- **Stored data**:
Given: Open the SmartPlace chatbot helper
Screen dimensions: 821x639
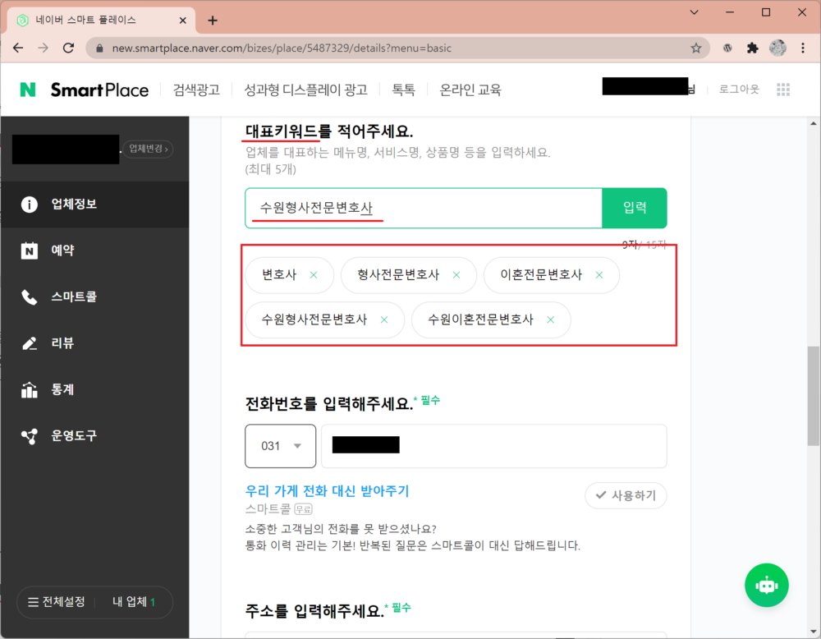Looking at the screenshot, I should click(766, 585).
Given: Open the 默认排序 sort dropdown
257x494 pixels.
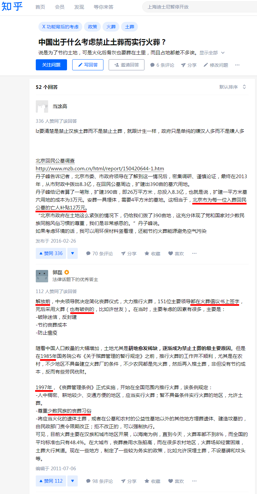Looking at the screenshot, I should tap(233, 87).
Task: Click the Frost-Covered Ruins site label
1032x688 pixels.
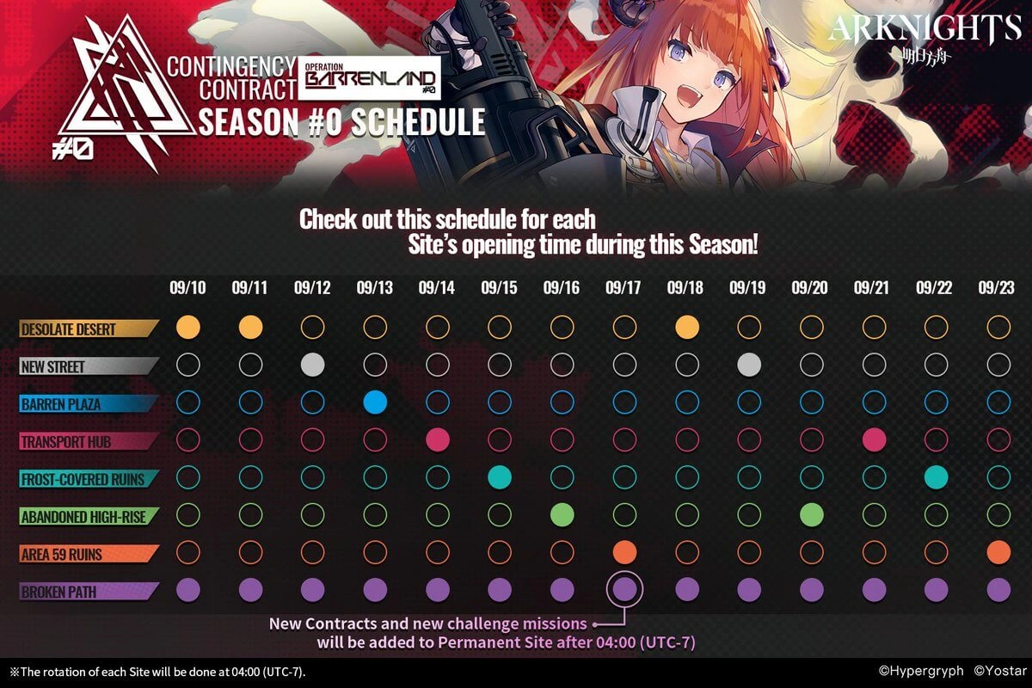Action: coord(89,478)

- **Brief**:
Copy every line where the word "Open" is present in the entries above.

- **Expected output**:
Given: Open the SmartPlace chatbot helper
Given: Open the 默认排序 sort dropdown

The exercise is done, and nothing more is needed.